Tenants Selection Plans (TSPs) and PHA policies must be updated to reflect HOTMA’s changes.
All of these changes also require updates to tenant and management forms, as well as updates to software systems. Management staff also need to be trained in the new requirements, and residents need to be educated about the changes.
Blended Properties Face Challenges
Sowards says some state allocating agencies are holding off on implementing HOTMA at LIHTC properties, while others are requiring some form of HOTMA implementation, creating dueling deadlines for some blended properties with both LIHTC and PIH units.
Further, not all provisions of HOTMA that are applicable to PIH or Multifamily programs are also applicable to LIHTC units. “This could be an issue for folks with blended properties,” she says. “Some people aren’t aware of exactly what’s effective and when, because it varies by program and it’s changed over time.”
In addition, over the last few years, HUD and state allocating agencies have, for some programs, moved from the Uniform Physical Condition Standards (UPCS) to the National Standards for the Physical Inspection of Real Estate (NSPIRE) standard for property inspections. Those changes have already been implemented in public housing and multifamily housing programs and will soon be used for tenant-based and project-based voucher programs as well.
In addition to creating compliance challenges for owners of blended properties, these staggered deadlines and different requirements can be challenging for affordable housing companies with properties in several states, because deadlines and requirements may be different depending on the state. “For property management companies that operate in one state, it’s likely a lot easier than for companies that operate in multiple states,” Sowards says. Though that has always been the case, Sowards emphasizes that HOTMA changes can add to the complexity.

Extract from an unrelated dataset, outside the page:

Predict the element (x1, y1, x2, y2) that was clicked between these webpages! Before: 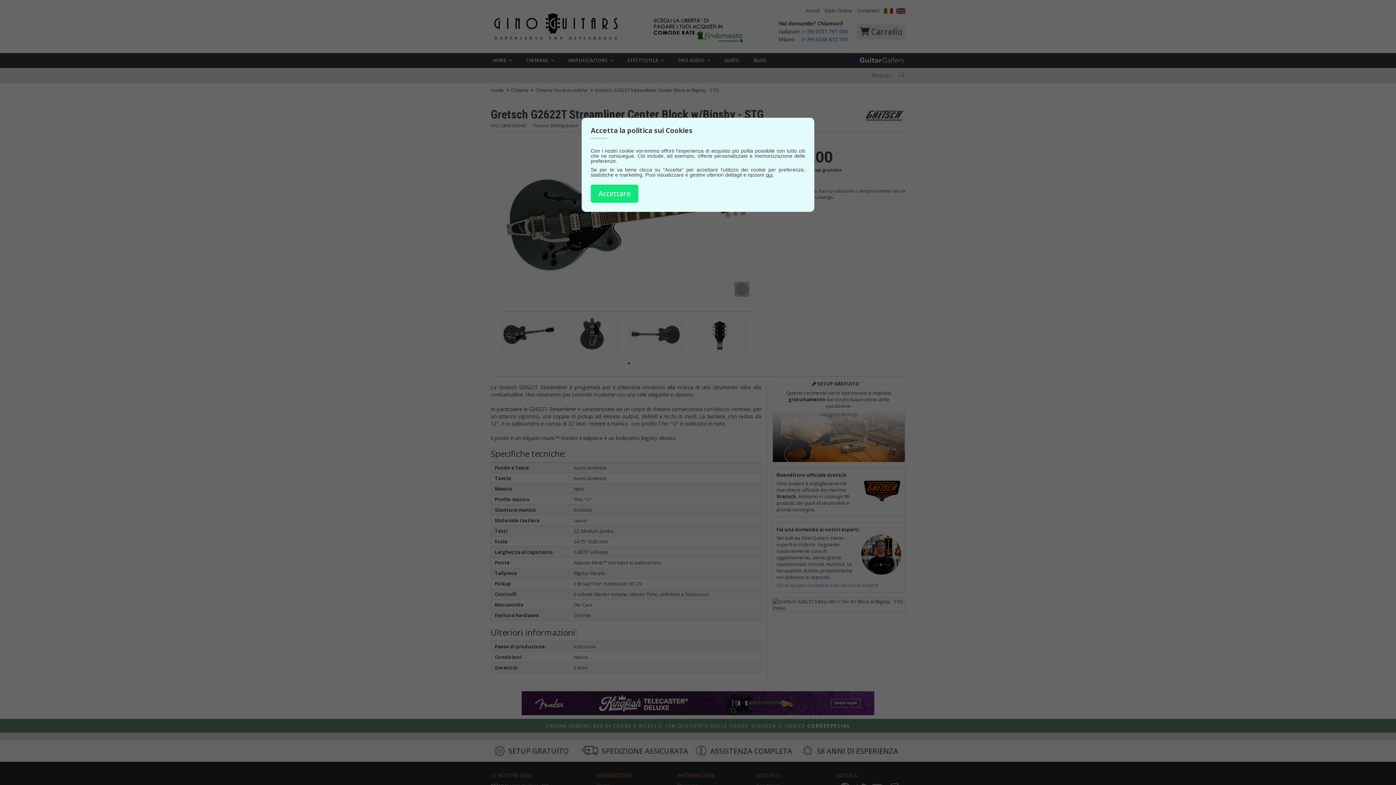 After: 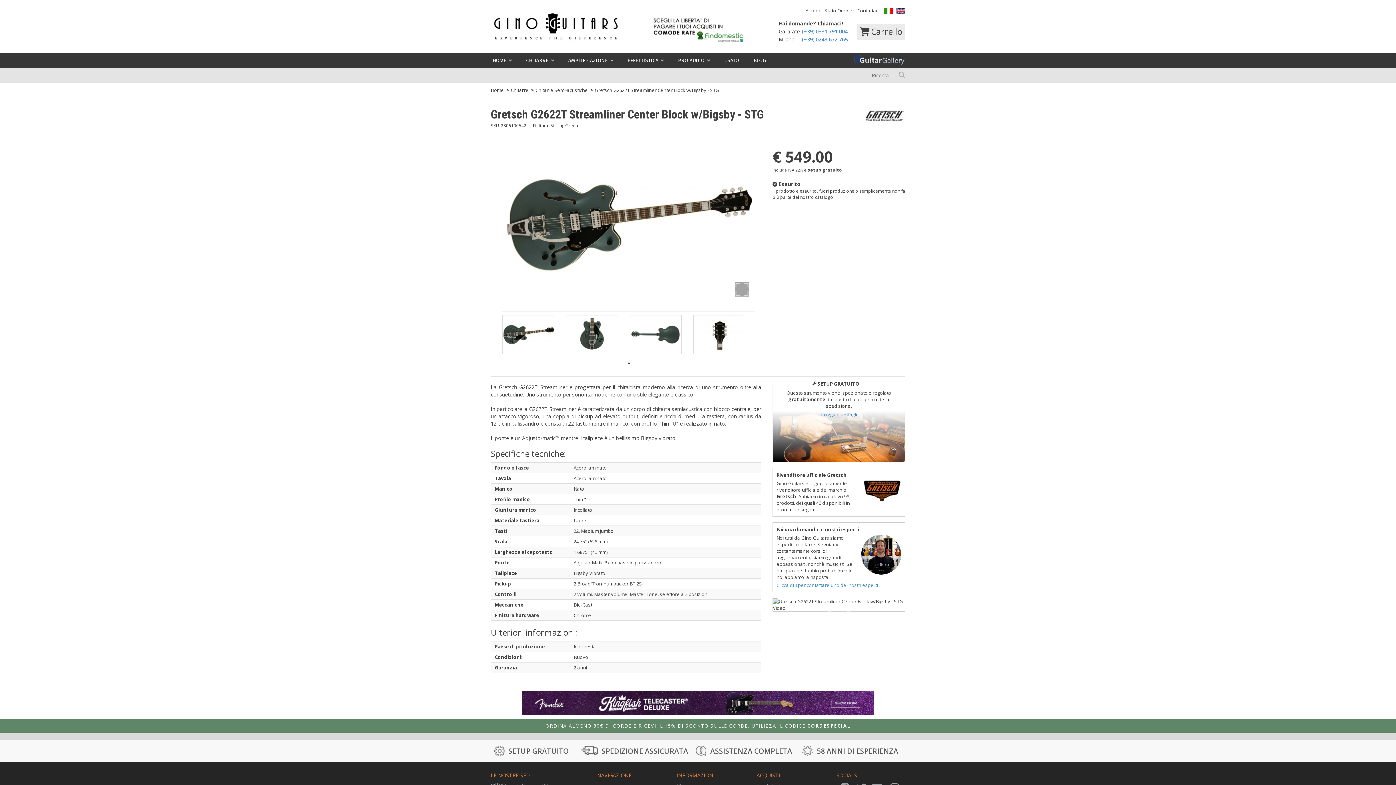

“If you’re a company that has in-house compliance, you always need to make sure your compliance staff are savvy and up to date on regulatory changes,” Sowards says. “HOTMA means they really need to get trained and stay up-to-date, and they need to be disseminating information to site staff regularly.”
Sowards expects state allocating agencies and HUD to be somewhat lenient in enforcement of HOTMA in the initial years during compliance audits, asking housing providers to correct errors going forward and working with them to implement the new rules.
She suggests housing providers stay in close contact with state allocating agencies and monitor communications from HUD regularly. She also emphasizes that they shouldn’t hesitate to ask questions or seek clarity. HUD’s email for questions for PIH programs is [email protected]. For Multifamily programs, it’s [email protected].